In the phase 3 MAIA study of patients with transplant-ineligible newly diagnosed multiple myeloma (NDMM), daratumumab plus lenalidomide/dexamethasone (D-Rd) improved progression-free survival (PFS) versus lenalidomide/dexamethasone (Rd). We present a subgroup analysis of MAIA by frailty status. Frailty assessment was performed retrospectively using age, Charlson comorbidity index, and baseline Eastern Cooperative Oncology Group performance status score. Patients were classified as fit, intermediate, non-frail (fit + intermediate), or frail. Of the randomized patients (D-Rd, n = 368; Rd, n = 369), 396 patients were non-frail (D-Rd, 196 [53.3%]; Rd, 200 [54.2%]) and 341 patients were frail (172 [46.7%]; 169 [45.8%]). After a 36.4-month median follow-up, non-frail patients had longer PFS than frail patients, but the PFS benefit of D-Rd versus Rd was maintained across subgroups: non-frail (median, not reached [NR] vs 41.7 months; hazard ratio [HR], 0.48; P < 0.0001) and frail (NR vs 30.4 months; HR, 0.62; P = 0.003).
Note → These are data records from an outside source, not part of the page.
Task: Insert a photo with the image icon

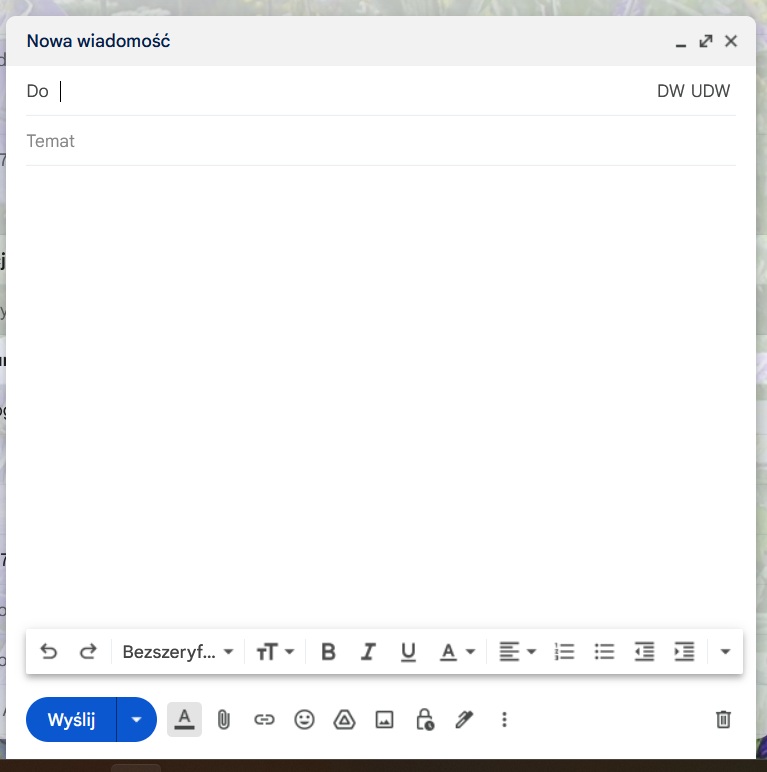Action: pyautogui.click(x=384, y=719)
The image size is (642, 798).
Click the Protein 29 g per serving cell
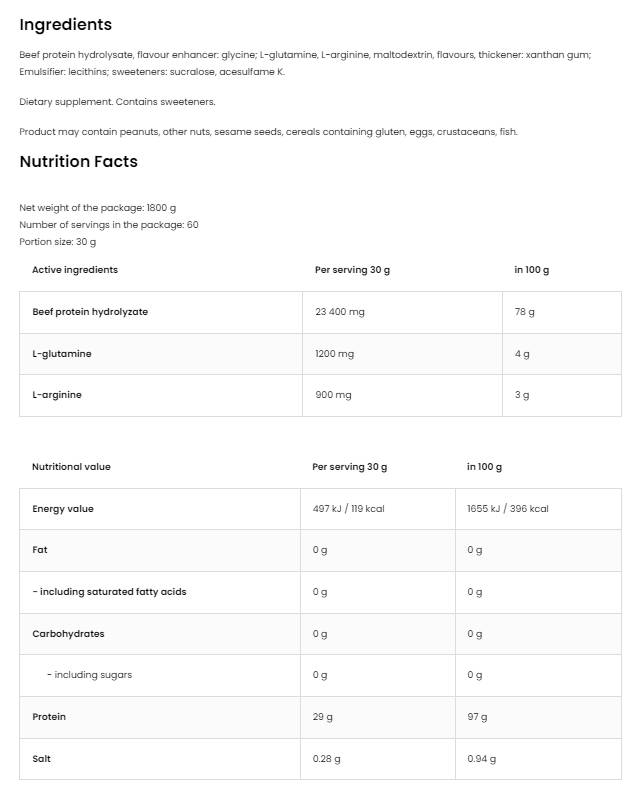pyautogui.click(x=323, y=717)
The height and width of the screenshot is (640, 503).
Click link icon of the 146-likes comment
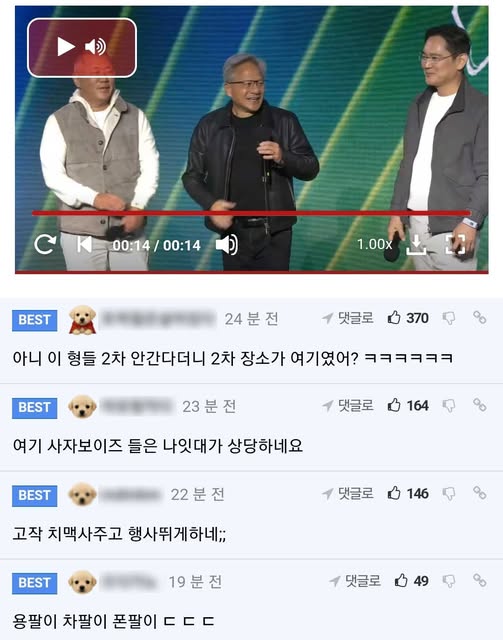[480, 493]
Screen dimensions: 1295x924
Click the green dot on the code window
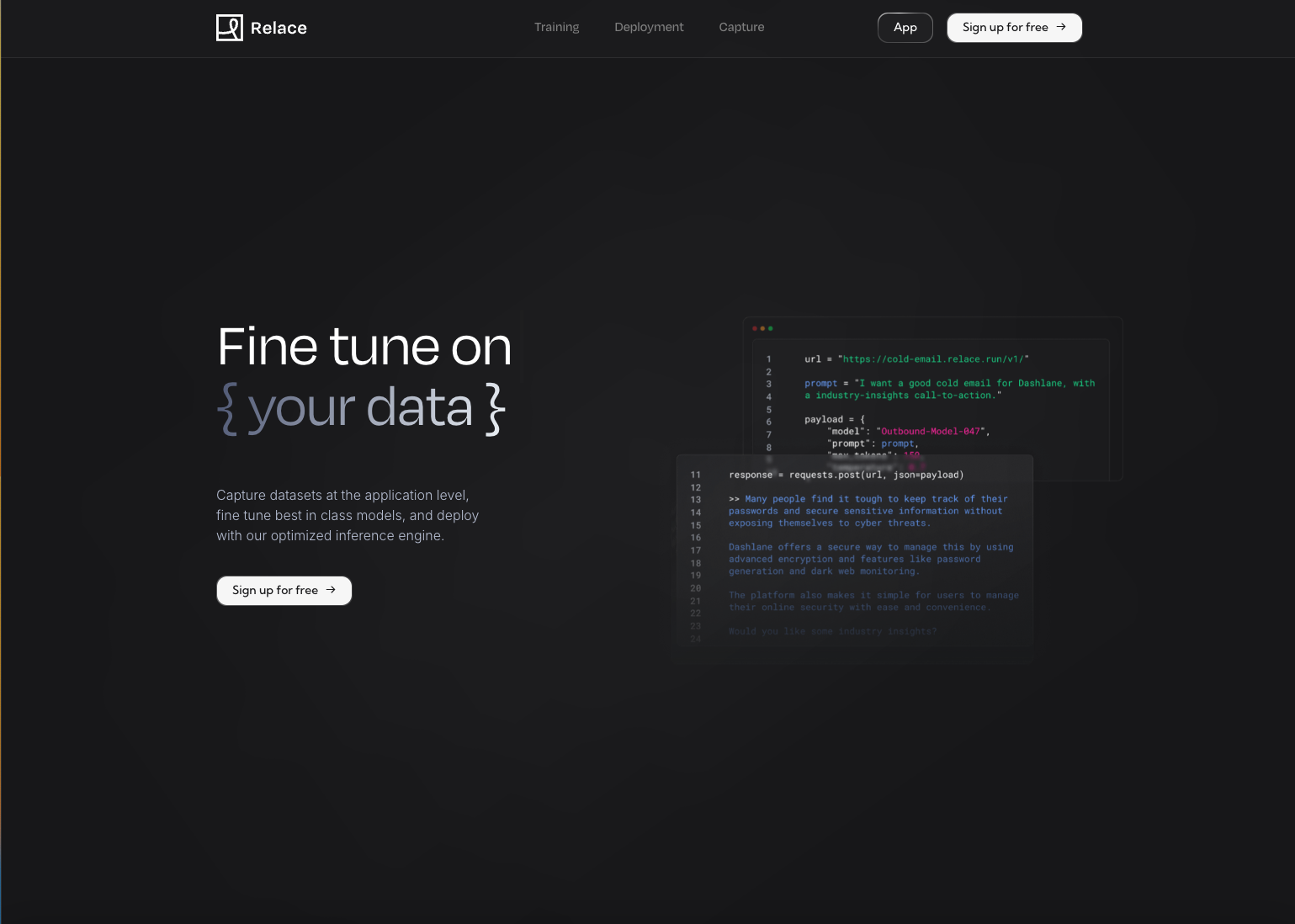click(772, 328)
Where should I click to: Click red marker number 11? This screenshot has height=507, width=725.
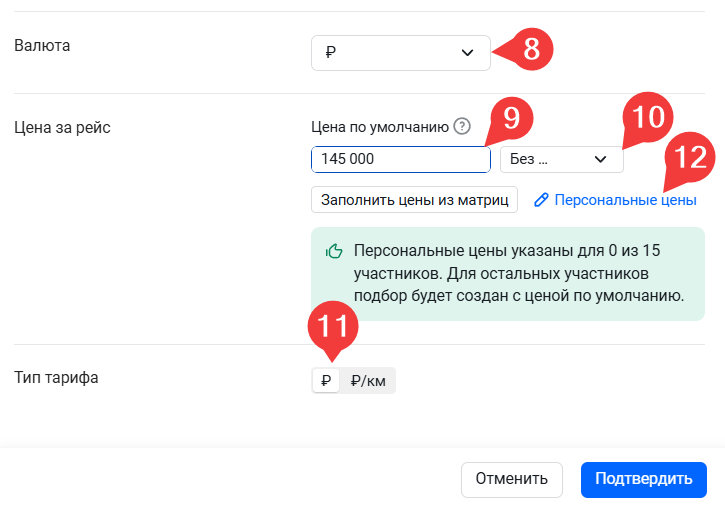(x=336, y=327)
Improved rates of complete response or better and minimal residual disease (10–5) negativity were observed for D-Rd across subgroups. The most common grade 3/4 treatment-emergent adverse event in non-frail and frail patients was neutropenia (non-frail, 45.4% [D-Rd] and 37.2% [Rd]; frail, 57.7% and 33.1%). These findings support the clinical benefit of D-Rd in transplant-ineligible NDMM patients enrolled in MAIA, regardless of frailty status.